The Dangers of Jazz Dancing

This cartoon appeared with the article in the Sunday Lincoln Journal and Star on August 12, 1934, illustrating Dr. Adler’s advice

“Want to live longer? DON’T dance rapidly. It is harmful. DON’T listen to too much jazz music. DON’T wear brightly colored clothes. DON’T tire yourself out with strenuous beach games. DON’T overindulge in food or drink.” This caption appeared in the Lincoln Sunday Journal and Star on August 12, 1934, as part of an article discussing the dangers of high-speed living.

The article opened with advice from Dr. Wolf Adler, a “noted nerve specialist.” Dr. Adler gave the above suggestions for summer weather, believing such activities to be quite damaging to the nervous system. The risk comes from overstimulation of glands all over the body. What glands he was referring to wasn’t specific, but Dr. Adler declared that exciting them could prove detrimental to ones’ health.

“When overstimulation occurs in the civilized man or woman, he often has no rational way of reaction, bound as he is by conventions, laws and his own ideas of right and wrong. His nerve centers are disturbed in a manner which does not help him adjust himself to the ideals of a civilized state, and such over-stimulation may have not only temporary but permanent results.”

Doctor Adler was not the only professional who felt so strongly about a fast-paced society. Dr. George W. Crile declared that “all mankind may become extinct if our present high-speed rate of living is maintained.” Dr. Crile linked the stressful energy specifically to the thyroid and adrenal glands, the brain and the inter-connecting nerves. The article states such damage is caused by activities like listening to jazz music, driving a car too fast, and dancing to “mad rhythms.”

Sunday Lincoln Journal and Star, August 12, 1934

Well-known bandleader Paul Whiteman, whom the article calls a “maestro of jazz,” disagreed with the doctors. “It’s not the music or the dancing, it’s the heat! Heat like this will ruin any one’s nervous system. The doctors should not blame the high speed of living today on the music; the music of a nation reflects the life of the nation…just plain, ordinary heat and humidity can give the old nervous system a worse shaking up than a hundred popular dance tunes.”

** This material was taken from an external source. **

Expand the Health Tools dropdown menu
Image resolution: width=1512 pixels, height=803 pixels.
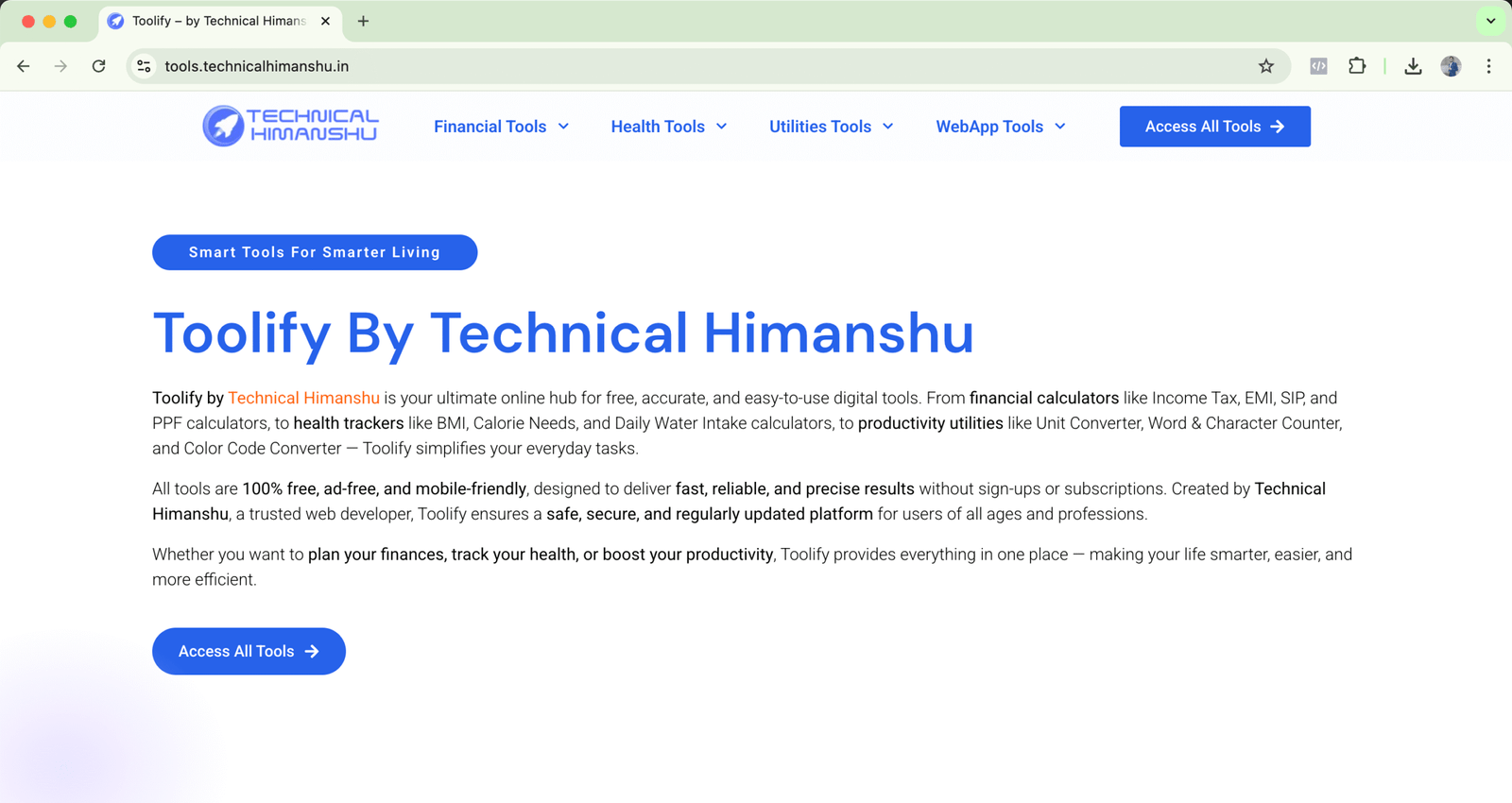coord(668,127)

Dance instructor Arthur Murray agreed only partially with Adler and Crile. “I agree with Dr. Adler in so far as his objects to strenuous activities and the wild frenzy of beach games often astounds me, but dancing is quite a different matter.” Murray believed certain kinds of dancing were therapeutic. Dancing to “…the soft music of some of our popular songs… one can almost feel one’s nerves quieting down and the best of one’s heart reflecting the easy smoothness of a good dance orchestra.” Murray also felt that Adler exaggerated on the effect of bright colors. “Red, cerise, purple, combined with brilliant sunlight, may indeed prove shattering to the nervous system through the effect of the brilliance of the colors on the eyes, but in the house the brighter colors have a more soothing effect.”

No wonder Husker games are so enthusiastic. All that red clothing outdoors is shattering nervous systems left and right!

The only point on which all four men agreed was that the pace of modern life was much too fast. “I will agree that persons are living too fast,” said Whiteman, “the noise of the cities, the rush, the hurry and the heat are disturbing factors.”

“High-speed living,” said Murray, “yes, one might call it a serious menace to health and nerves…”

As a remedy to the hazardous speed of life, Dr. Adler promoted slow music and swimming, even dance if it is done in moderation and slowly. But for people who “pour themselves out as water” he felt there was no immediate solution, stating: “The less one does, the more vitality one has.”